Bueno pues... hay veces en las que me siento así y no tengo ni un resfriado de la leche que me tapona la nariz toda la noche, ni un ataque de ansiedad.
Aparentemente no tengo nada, ni un problema, ni algo que se le parezca.
Sin embargo, ahí está la desagradable sensación de ahogo. Me agarro el cuello, me aprieta el pecho, me arrugo la ropa que cubre mi corazón, pensando que así hallaré la forma de parar el sentimiento de asfixia, pero nada ocurre. La agonía continúa.

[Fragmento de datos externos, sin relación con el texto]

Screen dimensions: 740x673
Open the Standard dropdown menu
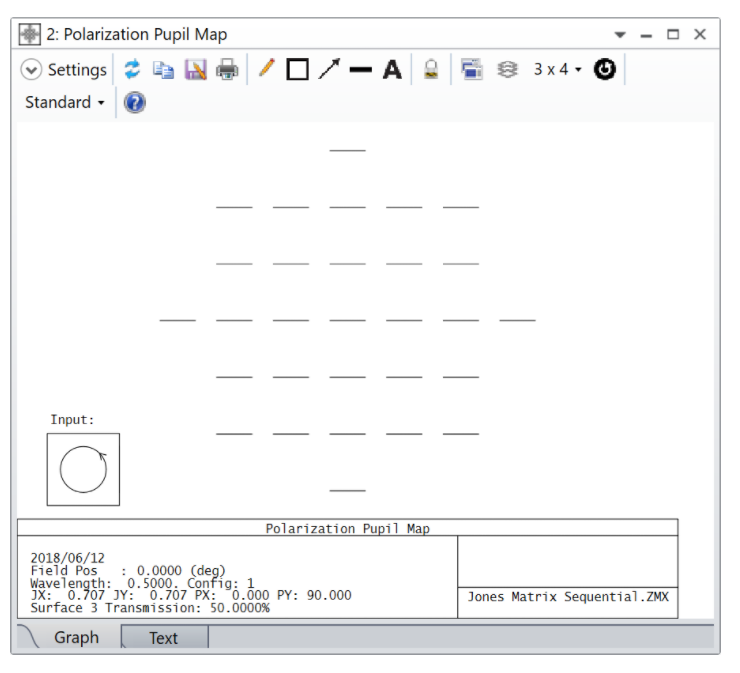[65, 102]
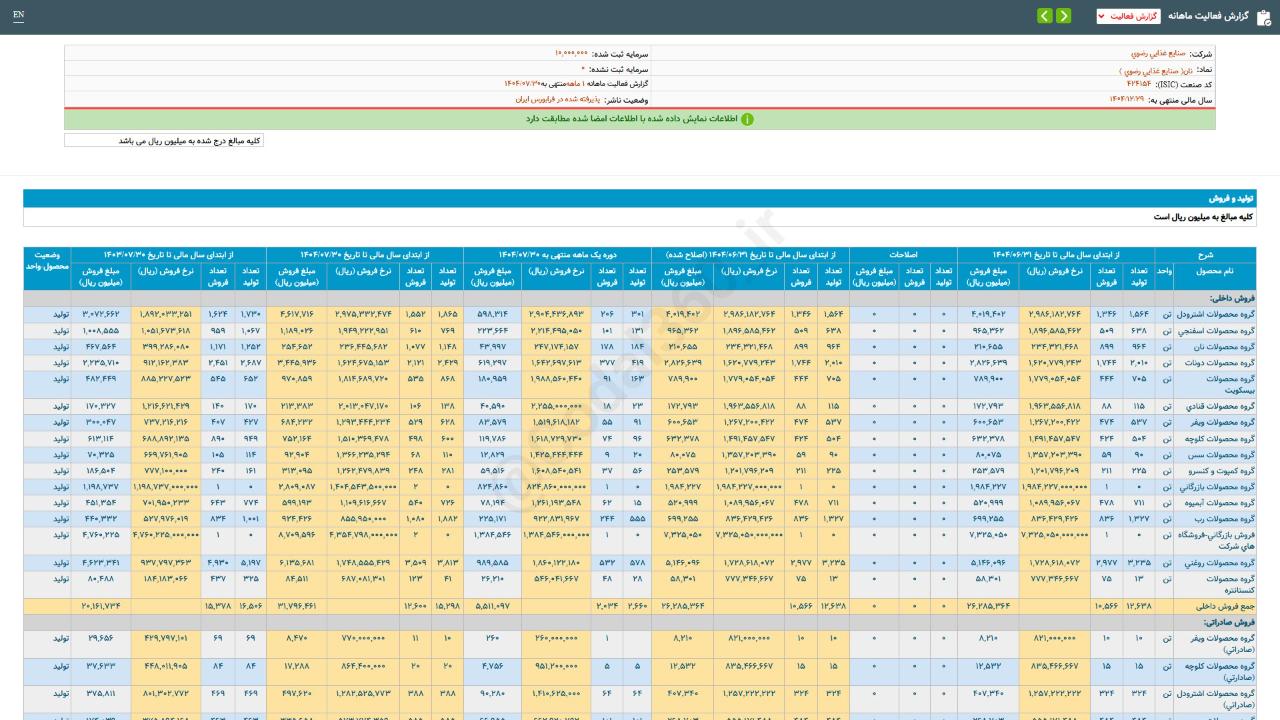The width and height of the screenshot is (1280, 720).
Task: Click the وضعیت محصول-واحد column header
Action: [47, 262]
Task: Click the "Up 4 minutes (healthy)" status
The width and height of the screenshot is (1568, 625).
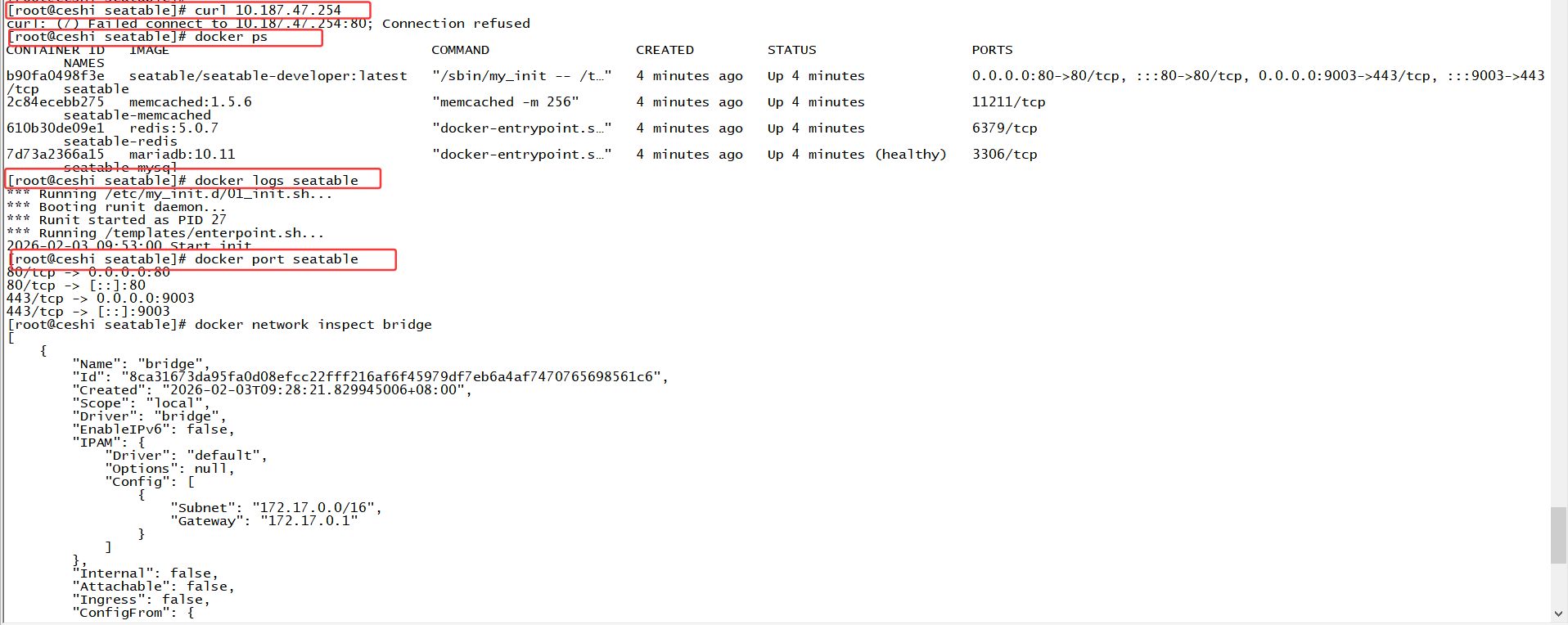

El mundo a mi alrededor sigue girando. Nadie se percata de mi sufrimiento, nadie escucha mi respiración acelerada. Nadie pregunta "¿Qué pasa?", no se oye nada, salvo la sangre acumulándose palpitante en mis oídos.
Por un momento fugaz, mi cerebro comienza hacer recopilación de todos los posibles motivos que me han llevado a estar así. Ninguna tiene lógica, ninguna parece tener pies o cabeza. Los mismos pies que yo noto fríos y la misma cabeza que yo siento punzante.
Ayúdame, quiero decirle a alguien, pero la mano me aprieta tanto que soy incapaz de emitir sonido. Ayúdame y trae oxígeno a mis pulmones, o si no puedes... dime cómo he llegado a este punto. Ahogada fuera del agua y sin un ataque de ansiedad visible. Esos son los peores.